Commercial Litigation and Arbitration

SEC vs. Private 10b-5 Actions — Differences in Elements — Does the PSLRA Inferentially Demonstrate That Recklessness Is Enough?

From Gebhart v. SEC, 2010 U.S. App. LEXIS 3043 (9th Cir. Feb. 17, 2010):

[Footnote] 8 The elements of a section 10(b) or Rule 10b-5 claim vary depending on the identities of the parties and the nature of the relief sought. In a private securities fraud action, the plaintiff generally must prove five elements: (1) a material misrepresentation or omission of fact; (2) scienter; (3) a connection with the purchase or sale of a security; (4) transaction and loss causation; and (5) economic loss. Zucco Partners, LLC v. Digimarc Corp., 552 F.3d 981, 990 (9th Cir. 2009). Our focus here is on the elements that the SEC must establish. The fourth and fifth elements of a private claim are therefore inapplicable. ***

Scienter may be established *** by showing that the defendants knew their statements were false, or by showing that defendants were reckless as to the truth or falsity of their statements. ***

[Footnote] 9 In some circumstances not relevant here, the Private Securities Litigation Reform Act (PSLRA) requires a showing that the defendants knew their statements were false. See 15 U.S.C. § 78u-5(c)(1)(B)(i) (requiring "actual knowledge . . . that the statement was false or misleading" in private securities actions challenging forward-looking statements). The claims in this case are not covered by the PSLRA, so scienter can be established by either knowledge or recklessness.

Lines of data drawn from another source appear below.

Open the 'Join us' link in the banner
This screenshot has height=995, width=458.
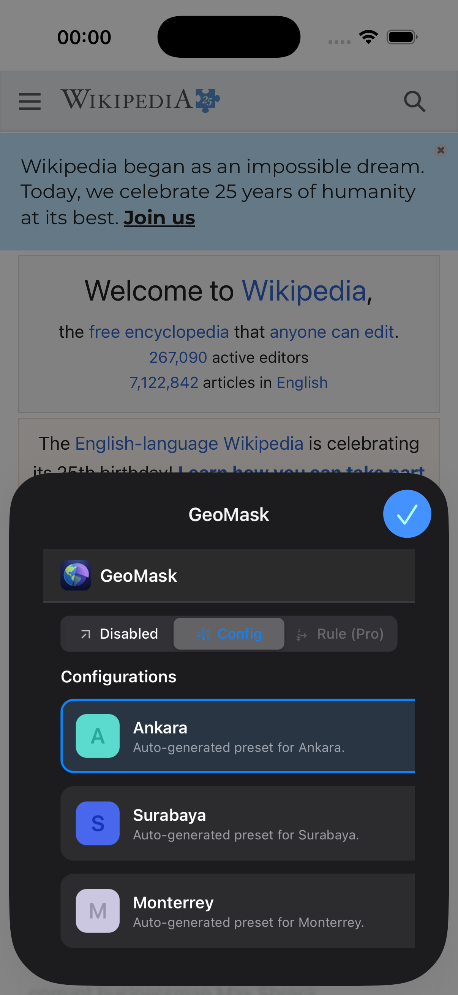pyautogui.click(x=159, y=217)
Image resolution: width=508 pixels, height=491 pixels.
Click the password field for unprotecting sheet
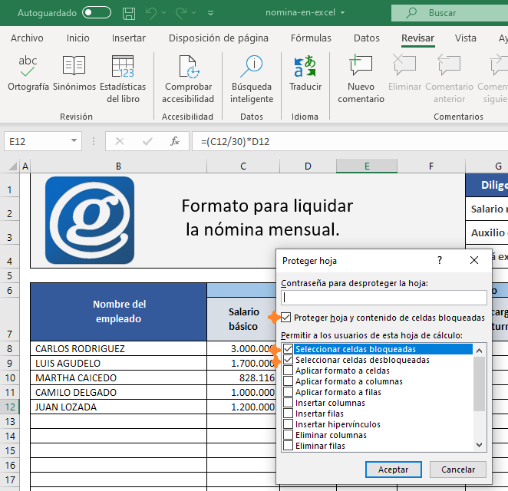(x=384, y=298)
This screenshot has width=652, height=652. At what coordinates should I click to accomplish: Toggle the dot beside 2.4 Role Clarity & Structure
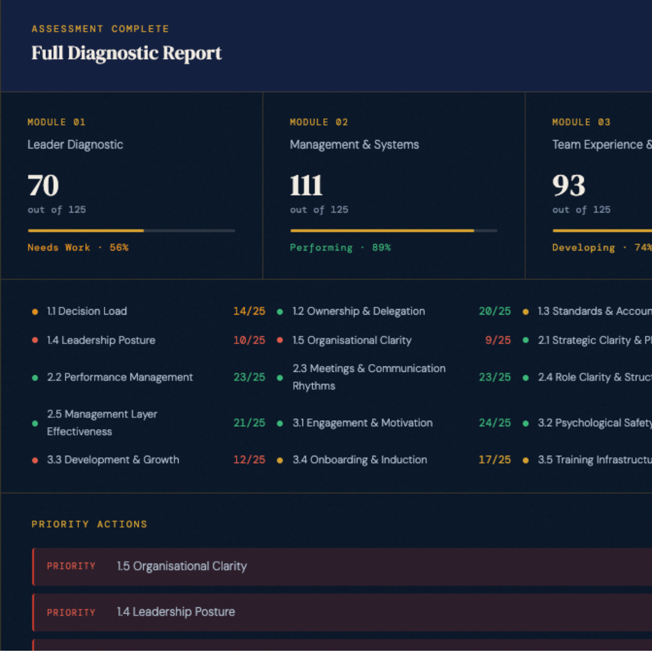pyautogui.click(x=526, y=377)
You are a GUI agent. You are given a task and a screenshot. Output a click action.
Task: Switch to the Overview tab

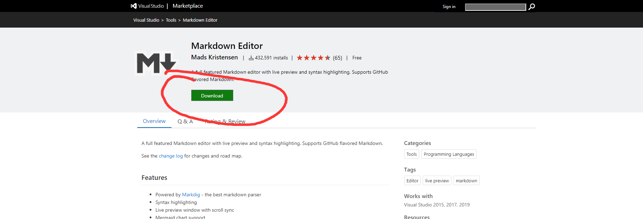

***[Footnote] 10 The conclusion that we require either knowledge of falsity or conscious recklessness is supported by our decision in In re Silicon Graphics Inc. Securities Litigation, 183 F.3d 970 (9th Cir. 1999), abrogation on other grounds recognized by South Ferry LP, 542 F.3d at 784, where we explained that, in the securities fraud context, scienter requires "deliberate recklessness," which we defined as conduct reflecting "some degree of intentional or conscious misconduct." Id. at 977.


Scienter *** is a subjective inquiry. It turns on the defendant's actual state of mind. *** Thus, although we may consider the objective unreasonableness of the defendant's conduct to raise an inference of scienter, the ultimate question is whether the defendant knew his or her statements were false, or was consciously reckless as to their truth or falsity. See Ernst & Ernst v. Hochfelder, 425 U.S. 185, 206, 96 S. Ct. 1375, 47 L. Ed. 2d 668 (1976) ("There is no indication that Congress intended anyone to be made liable for such practices unless he acted other than in good faith."); Hollinger, 914 F.2d at 1570 (scienter requires "something more egregious than even 'white heart/empty head' good faith."***); Kaplan v. Rose, 49 F.3d 1363, 1379-81 (9th Cir. 1994) (applying good faith standard); *** cf. Restatement (Second) of Torts § 526 cmt. d ("The fact that the misrepresentation is one that a man of ordinary care and intelligence in the maker's situation would have recognized as false is not enough to impose liability . . . , but it is evidence from which his lack of honest belief may be inferred." (emphasis added)).

[Footnote] 11 Our decision in Kaplan is illustrative of the respective roles played by the objective and subjective components of the scienter inquiry. We began by citing Hollinger and observing that scienter can be established by showing an extreme departure from the ordinary standards of care and an obvious danger of misleading investors. 49 F.3d at 1378. But we also observed that several defendants had submitted sworn declarations testifying that they believed in good faith that their statements were true. Id. at 1379. The plaintiff argued that he had presented sufficient evidence of scienter to survive summary judgment because "[t]hese statements are so false that defendants must have known they were false and must have intended to mislead the public." Id. We disagreed, explaining that plaintiff's argument "does not suffice to rebut the declarations of good faith made by the defendants." Id. Kaplan shows that the objective unreasonableness of the defendant's actions may raise an inference of scienter, but the factfinder must consider the direct and circumstantial evidence as a whole to determine whether the defendant knew his or her statements were false, or consciously disregarded the risk that they were false. See Kaplan, 49 F.3d at 1379-80; Worlds of Wonder, 35 F.3d at 1424-25; Apple, 886 F.2d at 1117-18. In Kaplan, as to those particular defendants, the evidence as a whole was insufficient to survive summary judgment.